Posted May 12, 2016 19:55 UTC (Thu) by error27 (subscriber, #8346) [Link] (2 responses)

I ran `find -name \[~-]\* 2> /dev/null` on my system.

I get 169 files.

The systemd files you mentioned.
Some downloaded javascript from when I saved a webpage in firefox
A bunch of files in format NAME-000-999 where the NAME part is missing.
2 auto-generated file from running trinity
A few files called "-1.jpg" or -1.png
-13-degree-weather-has-brought-chicagos-ohare-airport-to-a-n.jpg
A -.orig file that patch created by accident
13 files that originally came from Windows and start with ~$ like "~$hool Policies Manual.doc"

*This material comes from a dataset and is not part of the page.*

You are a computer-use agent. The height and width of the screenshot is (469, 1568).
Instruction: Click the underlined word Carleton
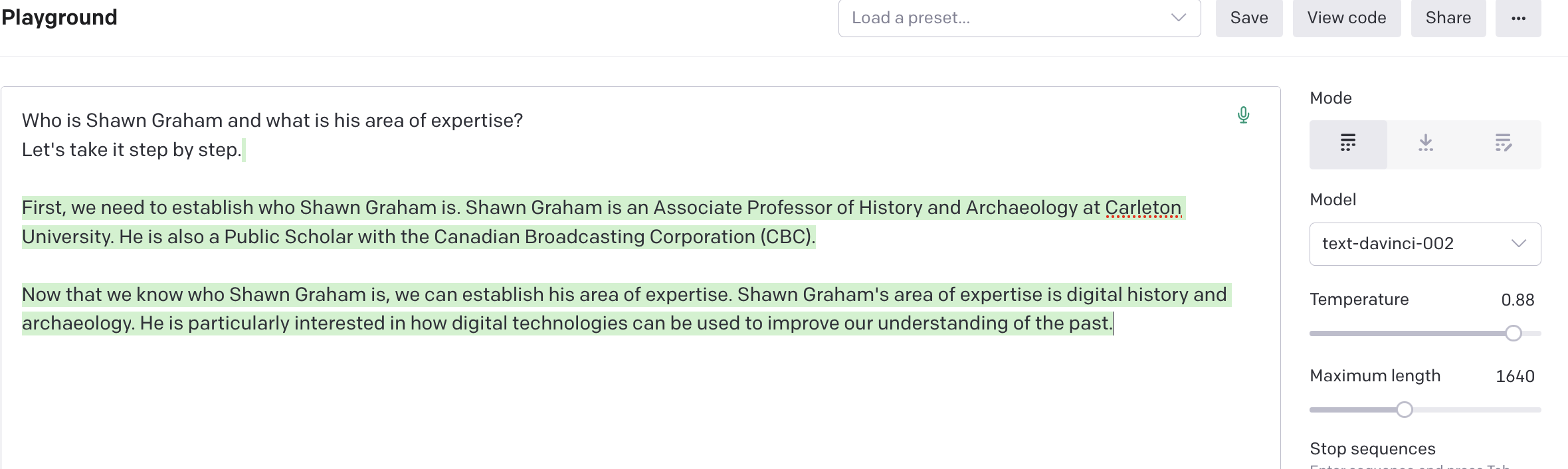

I'm in favour of this change but it could be slightly annoying to transition. Except for the minus one files, all the bad names look to be auto-generated. Some are generated by linux programs which can be fixed but a lot were auto-generated on someone else's system.

Safename: restricting "dangerous" file names

Posted May 12, 2016 22:38 UTC (Thu) by joey (guest, #328) [Link] (1 responses)

Leading and trailing spaces are also not unusual in file names. It's easy to not notice them when editing the name of a file in a desktop environment.

Safename: restricting "dangerous" file names

Posted May 21, 2016 20:30 UTC (Sat) by Wol (subscriber, #4433) [Link]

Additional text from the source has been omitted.